In the initial run, 11 tasks had a 0% pass rate across all 8 models and all 3 runs. That’s a strong signal that the problem lies with the task, not the models.

I audited each one and found issues like:

  • Test harness bugs that triggered runtime errors regardless of the generated code
  • Missing support files (report layouts) that the BC runtime requires
  • incorrect test policies that blocked valid operations at compile time
  • Assertions that tested the wrong error codes, or didn’t account for BC’s transaction rollback behaviour

These weren’t subtle issues. They were infrastructure failures that made it structurally impossible for any model to pass, regardless of the quality of its generated code. These are on me. Made too many too late in the night.


Vague Specifications Made Scores Noisy

Beyond the completely broken tasks, a larger set had ambiguous descriptions or tests that didn’t verify what the task required. That made scores noisy: a model might pass on one run and fail on the next, depending on arbitrary choices.

The most common issue was that the function signatures in the task specification did not match the function calls in the tests, mostly because the function definitions weren’t explicitly provided each time. Models had to infer parameter names and types, making the task effectively a lottery. I realigned 8 task descriptions so the spec matches the test exactly. Again, too many, too late.

Other fixes included:

  • removing ambiguous phrasing that left models unsure which AL pattern to use
  • correcting task specs that contained invalid AL syntax
  • hardening tests to accept multiple valid implementation approaches

In one case, a task jumped from 31% to 90% simply by handling valid model behaviours (UI popups, error patterns, HTTP calls) that the tests weren’t designed to handle. The models were already doing the right thing.


Updated Rankings

After all fixes, here are the current results across 56 tasks (17 Easy, 16 Medium, 23 Hard), 3 runs each.

  • pass@1: probability that a task passes in a single randomly sampled run
  • pass@3: probability that a task passes at least once across the 3 runs
  • Consistency: fraction of tasks where all 3 runs have the same outcome (all pass or all fail)
RankModelpass@1pass@3ConsistencyCost/run
1Claude Opus 4.676.2%76.8%98.2%$3.72
2Claude Opus 4.5 (50K thinking)75.0%76.8%96.4%$3.09
3GPT-5.2 (thinking=high)64.3%69.6%89.3%$1.21
4Claude Sonnet 4.563.1%66.1%94.6%$1.42
5Gemini 3 Pro55.4%64.3%83.9%$1.01
6Grok Code Fast 152.4%57.1%89.3%$3.59
7DeepSeek V3.247.6%55.4%80.4%$1.22
8Qwen3 Coder Next35.1%39.3%91.1%$1.12

The ranking order is broadly similar to the initial run, but the absolute scores have changed as previously unsolvable tasks became solvable and noisy tasks stabilised.

Key observations:

  • Opus 4.6 at 98.2% consistency is the standout metric. It gives nearly identical results every run, with only a 0.6 percentage point gap between pass@1 and pass@3. Opus 4.5 is close behind at 96.4%.
  • GPT-5.2 leapfrogs Sonnet 4.5, landing at third place with 64.3% pass@1 compared to Sonnet’s 63.1%. Both show solid consistency (89.3% and 94.6% respectively).
  • Gemini 3 Pro’s self-correction gap remains the most striking anomaly: only 3.75% of first-attempt failures are recovered on the second attempt, compared to 24-31% for other models. The BEGIN-CODE/END-CODE fence fix helped, but Gemini’s tendency to rewrite entire responses (rather than making targeted fixes) remains a structural limitation.
  • Cost efficiency favours GPT-5.2 and Gemini 3 Pro at roughly $0.034-0.033 per passed task, while Opus 4.6 costs $0.087 per passed task for its +12-21pp accuracy advantage.

What’s Next

The benchmark continues to evolve.

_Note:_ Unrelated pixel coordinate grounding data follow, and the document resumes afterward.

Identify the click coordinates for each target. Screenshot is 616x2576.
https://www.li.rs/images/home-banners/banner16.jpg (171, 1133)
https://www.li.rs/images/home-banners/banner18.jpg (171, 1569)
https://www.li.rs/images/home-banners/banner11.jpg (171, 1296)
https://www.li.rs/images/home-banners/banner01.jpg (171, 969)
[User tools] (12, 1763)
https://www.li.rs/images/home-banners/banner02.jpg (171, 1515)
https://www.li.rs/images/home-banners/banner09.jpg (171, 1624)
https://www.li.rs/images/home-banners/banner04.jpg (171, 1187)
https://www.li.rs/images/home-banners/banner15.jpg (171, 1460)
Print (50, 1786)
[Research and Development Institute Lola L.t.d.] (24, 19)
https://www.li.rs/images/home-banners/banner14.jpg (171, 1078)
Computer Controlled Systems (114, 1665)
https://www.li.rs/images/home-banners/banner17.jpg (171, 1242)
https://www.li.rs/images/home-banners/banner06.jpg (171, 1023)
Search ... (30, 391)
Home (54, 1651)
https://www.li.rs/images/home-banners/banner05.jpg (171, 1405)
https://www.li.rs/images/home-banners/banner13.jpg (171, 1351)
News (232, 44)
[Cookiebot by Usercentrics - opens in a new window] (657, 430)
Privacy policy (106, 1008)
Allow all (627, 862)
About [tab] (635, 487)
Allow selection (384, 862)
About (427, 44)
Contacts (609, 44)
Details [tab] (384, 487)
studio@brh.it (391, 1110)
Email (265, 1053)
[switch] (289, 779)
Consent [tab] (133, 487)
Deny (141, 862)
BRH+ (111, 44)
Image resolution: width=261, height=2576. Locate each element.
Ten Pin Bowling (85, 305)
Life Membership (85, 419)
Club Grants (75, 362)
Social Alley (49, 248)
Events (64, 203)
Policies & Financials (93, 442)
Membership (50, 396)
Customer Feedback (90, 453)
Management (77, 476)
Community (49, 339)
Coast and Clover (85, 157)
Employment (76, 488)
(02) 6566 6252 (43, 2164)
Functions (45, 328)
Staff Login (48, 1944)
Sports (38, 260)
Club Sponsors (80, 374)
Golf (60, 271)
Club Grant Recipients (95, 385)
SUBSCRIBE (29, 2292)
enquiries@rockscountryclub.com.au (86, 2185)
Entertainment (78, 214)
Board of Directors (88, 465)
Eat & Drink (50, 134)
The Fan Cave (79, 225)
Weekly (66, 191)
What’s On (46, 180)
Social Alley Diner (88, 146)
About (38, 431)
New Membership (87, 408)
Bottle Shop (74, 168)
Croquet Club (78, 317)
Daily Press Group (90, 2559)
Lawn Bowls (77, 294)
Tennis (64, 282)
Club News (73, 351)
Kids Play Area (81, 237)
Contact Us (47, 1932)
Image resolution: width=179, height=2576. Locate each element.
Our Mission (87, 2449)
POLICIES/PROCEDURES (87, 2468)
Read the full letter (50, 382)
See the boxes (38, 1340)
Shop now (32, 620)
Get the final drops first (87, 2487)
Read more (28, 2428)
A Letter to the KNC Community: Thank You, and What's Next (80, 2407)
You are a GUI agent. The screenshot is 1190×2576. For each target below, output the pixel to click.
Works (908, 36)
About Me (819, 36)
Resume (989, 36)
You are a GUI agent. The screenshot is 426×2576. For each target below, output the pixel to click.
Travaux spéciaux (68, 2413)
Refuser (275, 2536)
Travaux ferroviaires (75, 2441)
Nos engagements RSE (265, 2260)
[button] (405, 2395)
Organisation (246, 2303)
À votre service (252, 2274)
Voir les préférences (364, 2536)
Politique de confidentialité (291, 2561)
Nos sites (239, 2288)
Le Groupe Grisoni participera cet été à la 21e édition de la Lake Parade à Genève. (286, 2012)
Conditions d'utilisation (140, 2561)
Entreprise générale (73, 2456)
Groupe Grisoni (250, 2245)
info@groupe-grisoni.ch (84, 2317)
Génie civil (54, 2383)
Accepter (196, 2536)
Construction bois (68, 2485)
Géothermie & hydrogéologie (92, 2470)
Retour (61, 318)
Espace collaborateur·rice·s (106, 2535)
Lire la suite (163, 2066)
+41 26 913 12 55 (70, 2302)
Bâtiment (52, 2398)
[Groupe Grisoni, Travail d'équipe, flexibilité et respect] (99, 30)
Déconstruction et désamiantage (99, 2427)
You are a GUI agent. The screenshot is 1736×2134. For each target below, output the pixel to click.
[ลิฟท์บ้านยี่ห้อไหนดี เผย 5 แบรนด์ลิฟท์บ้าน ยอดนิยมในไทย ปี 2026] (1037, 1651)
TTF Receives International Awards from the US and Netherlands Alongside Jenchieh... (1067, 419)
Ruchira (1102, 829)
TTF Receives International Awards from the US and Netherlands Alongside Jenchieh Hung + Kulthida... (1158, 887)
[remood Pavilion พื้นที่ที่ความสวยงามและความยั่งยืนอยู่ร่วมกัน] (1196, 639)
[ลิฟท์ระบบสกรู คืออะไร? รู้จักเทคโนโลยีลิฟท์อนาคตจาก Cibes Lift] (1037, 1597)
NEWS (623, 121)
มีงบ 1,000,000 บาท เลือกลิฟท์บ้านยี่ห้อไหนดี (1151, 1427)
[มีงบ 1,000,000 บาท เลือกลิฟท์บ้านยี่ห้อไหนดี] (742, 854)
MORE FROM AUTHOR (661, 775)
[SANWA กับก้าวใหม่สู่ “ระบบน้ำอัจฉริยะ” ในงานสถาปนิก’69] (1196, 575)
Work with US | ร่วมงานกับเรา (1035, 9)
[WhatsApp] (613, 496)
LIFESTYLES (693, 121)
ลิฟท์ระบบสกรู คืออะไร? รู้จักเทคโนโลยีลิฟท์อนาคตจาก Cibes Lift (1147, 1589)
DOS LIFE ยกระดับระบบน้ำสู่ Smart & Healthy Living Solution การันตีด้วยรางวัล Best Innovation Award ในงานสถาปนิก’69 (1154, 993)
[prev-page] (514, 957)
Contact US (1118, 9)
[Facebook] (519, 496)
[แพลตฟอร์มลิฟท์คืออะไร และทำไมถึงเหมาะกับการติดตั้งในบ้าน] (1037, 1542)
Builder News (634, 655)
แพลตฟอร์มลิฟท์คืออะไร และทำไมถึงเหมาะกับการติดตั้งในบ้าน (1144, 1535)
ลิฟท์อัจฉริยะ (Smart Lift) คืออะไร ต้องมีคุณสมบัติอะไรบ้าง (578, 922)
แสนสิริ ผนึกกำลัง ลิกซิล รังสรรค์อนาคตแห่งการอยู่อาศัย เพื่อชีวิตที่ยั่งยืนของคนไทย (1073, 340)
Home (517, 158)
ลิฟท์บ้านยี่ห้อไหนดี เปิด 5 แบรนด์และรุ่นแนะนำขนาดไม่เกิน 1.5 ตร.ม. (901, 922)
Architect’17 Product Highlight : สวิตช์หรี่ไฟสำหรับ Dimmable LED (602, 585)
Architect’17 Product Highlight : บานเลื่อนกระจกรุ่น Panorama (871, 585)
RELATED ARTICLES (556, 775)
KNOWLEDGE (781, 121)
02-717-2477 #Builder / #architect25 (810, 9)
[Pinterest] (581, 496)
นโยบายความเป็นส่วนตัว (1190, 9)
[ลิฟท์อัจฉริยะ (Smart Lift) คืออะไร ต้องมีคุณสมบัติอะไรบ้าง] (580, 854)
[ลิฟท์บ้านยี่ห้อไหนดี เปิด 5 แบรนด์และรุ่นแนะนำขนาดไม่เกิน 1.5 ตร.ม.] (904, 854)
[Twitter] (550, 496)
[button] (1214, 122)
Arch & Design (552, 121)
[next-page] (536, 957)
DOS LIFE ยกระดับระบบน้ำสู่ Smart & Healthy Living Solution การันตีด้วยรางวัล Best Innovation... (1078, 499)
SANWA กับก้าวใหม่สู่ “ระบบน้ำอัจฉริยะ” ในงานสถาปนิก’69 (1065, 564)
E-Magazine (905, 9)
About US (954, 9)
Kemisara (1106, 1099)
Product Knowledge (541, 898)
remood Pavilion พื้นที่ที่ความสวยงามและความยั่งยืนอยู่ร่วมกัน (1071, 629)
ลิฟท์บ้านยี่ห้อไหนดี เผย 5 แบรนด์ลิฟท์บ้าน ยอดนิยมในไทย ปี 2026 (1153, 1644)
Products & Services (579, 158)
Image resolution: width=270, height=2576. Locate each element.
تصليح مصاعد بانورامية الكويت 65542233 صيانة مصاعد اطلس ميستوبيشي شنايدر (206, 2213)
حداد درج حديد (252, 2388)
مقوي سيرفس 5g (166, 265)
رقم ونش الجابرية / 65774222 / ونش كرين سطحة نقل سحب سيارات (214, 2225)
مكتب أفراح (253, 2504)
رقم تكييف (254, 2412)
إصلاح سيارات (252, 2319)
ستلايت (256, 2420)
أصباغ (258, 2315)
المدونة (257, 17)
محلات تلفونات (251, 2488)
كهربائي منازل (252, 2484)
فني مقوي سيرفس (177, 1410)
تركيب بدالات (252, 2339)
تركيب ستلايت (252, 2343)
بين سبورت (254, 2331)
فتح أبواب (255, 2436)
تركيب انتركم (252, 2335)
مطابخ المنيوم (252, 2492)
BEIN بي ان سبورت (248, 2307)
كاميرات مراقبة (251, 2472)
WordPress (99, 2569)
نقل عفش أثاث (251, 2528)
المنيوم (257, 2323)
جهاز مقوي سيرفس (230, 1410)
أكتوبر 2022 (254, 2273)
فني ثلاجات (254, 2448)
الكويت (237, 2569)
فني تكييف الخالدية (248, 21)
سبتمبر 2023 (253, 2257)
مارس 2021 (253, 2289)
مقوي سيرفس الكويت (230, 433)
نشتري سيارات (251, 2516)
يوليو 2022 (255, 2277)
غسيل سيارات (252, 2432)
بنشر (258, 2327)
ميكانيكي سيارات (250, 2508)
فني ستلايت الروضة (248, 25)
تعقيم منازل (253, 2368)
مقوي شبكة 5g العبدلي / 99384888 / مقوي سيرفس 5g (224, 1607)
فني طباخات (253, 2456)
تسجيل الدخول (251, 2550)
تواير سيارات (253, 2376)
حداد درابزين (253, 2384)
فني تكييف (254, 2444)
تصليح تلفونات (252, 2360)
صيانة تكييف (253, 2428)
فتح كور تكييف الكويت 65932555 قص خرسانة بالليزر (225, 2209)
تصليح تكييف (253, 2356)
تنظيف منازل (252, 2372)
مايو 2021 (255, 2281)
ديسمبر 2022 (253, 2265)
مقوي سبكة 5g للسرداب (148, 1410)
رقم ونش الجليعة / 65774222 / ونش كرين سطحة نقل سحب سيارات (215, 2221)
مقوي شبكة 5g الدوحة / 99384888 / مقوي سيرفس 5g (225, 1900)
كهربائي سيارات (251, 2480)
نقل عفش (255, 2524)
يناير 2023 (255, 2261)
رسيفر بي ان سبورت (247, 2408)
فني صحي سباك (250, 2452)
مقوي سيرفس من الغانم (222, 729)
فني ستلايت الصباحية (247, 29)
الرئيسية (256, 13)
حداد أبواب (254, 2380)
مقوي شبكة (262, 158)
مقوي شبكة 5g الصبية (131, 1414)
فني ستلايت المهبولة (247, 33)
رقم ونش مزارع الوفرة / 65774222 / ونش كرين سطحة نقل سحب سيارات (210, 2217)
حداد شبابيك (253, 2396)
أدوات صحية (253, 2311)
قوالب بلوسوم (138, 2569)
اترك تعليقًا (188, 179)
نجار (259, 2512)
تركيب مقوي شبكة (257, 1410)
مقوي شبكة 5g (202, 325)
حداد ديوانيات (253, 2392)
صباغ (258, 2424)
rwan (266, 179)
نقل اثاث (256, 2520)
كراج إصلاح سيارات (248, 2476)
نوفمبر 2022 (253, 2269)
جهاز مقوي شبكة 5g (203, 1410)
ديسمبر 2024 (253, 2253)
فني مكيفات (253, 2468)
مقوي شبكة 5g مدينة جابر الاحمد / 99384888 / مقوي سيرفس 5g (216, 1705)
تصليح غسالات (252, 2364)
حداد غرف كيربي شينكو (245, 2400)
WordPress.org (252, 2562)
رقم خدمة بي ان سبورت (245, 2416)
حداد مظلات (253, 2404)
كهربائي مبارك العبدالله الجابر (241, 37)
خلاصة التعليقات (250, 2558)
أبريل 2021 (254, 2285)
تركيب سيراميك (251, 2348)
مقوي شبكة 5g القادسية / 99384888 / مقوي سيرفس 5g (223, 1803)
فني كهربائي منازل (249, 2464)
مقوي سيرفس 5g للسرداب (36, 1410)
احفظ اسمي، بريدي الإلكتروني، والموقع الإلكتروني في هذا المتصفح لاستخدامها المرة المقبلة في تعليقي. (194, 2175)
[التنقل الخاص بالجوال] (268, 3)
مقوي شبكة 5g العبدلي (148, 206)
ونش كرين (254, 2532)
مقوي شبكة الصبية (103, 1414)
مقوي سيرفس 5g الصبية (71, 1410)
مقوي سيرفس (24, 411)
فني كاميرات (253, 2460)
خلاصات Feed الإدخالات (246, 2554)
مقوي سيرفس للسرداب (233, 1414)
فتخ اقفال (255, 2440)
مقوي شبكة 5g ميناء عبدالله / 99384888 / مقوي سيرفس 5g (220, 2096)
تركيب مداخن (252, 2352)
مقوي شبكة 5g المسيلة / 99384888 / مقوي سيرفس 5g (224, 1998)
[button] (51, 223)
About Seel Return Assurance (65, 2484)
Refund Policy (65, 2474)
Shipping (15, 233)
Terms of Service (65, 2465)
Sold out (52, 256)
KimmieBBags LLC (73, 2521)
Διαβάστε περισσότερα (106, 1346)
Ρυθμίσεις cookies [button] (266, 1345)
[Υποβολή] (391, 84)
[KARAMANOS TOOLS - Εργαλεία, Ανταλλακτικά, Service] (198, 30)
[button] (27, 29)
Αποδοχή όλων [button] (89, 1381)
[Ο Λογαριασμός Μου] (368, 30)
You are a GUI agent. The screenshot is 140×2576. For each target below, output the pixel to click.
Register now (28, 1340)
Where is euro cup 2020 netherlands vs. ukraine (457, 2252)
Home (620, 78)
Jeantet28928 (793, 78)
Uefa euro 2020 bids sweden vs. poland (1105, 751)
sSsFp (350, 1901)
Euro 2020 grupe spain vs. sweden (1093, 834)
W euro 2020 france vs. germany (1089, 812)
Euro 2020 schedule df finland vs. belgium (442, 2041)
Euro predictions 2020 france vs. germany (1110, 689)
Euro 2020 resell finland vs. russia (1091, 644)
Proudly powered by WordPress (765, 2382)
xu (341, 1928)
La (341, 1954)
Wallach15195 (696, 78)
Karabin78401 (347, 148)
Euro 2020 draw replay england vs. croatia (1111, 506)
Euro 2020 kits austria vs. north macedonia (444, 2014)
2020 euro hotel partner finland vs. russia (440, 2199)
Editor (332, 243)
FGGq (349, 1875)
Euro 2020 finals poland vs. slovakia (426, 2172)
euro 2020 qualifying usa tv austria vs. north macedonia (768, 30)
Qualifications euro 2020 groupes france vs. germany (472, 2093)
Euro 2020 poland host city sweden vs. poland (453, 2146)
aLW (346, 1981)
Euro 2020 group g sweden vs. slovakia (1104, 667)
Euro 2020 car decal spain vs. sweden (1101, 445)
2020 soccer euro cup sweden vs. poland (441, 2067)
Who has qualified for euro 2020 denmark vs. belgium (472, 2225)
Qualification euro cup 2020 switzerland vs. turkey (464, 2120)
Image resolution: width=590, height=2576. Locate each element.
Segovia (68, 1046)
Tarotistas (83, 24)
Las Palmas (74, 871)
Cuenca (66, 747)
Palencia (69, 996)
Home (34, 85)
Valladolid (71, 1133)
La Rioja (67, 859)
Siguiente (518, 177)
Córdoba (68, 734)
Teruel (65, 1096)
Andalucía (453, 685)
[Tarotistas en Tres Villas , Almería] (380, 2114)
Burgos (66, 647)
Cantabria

Current priorities:

  • Continued task auditing. I’m still identifying tasks with edge-case issues, particularly around BC runtime behaviours like transaction rollbacks and UI handlers.
  • More models. I plan to add models as they become available, particularly from providers I haven’t yet covered.
  • Agent benchmarks. CentralGauge now supports running AI agents (like Claude Code) in isolated Docker containers. That gives them access to the AL compiler and test runner as tools rather than static prompts. Early results suggest agents substantially outperform single-shot generation on harder tasks. Some models excels in these workloads, Opus 4.6 especially.
  • Scale improvements. Multi-container support, task-level parallelism, and parallelised compilation now make full benchmark runs significantly faster.

The full benchmark results, task definitions, and source code are available on GitHub.

If you have feedback, spot issues, or want to contribute, please open an issue or submit a pull request. The goal is a transparent, reproducible benchmark that drives progress in AL code generation for BC.

Native AL Language Server Support in Claude Code

If you’re using Claude Code for Business Central development, you’ve probably noticed that while it’s great at writing AL code, it doesn’t truly understand your project structure. It can’t jump to definitions, find references, or see how your objects relate to each other.

Until now.

I’ve built native AL Language Server Protocol (LSP) integration for Claude Code. This means Claude now has the same code intelligence that VS Code has: symbol awareness, navigation, and structural understanding of your AL codebase.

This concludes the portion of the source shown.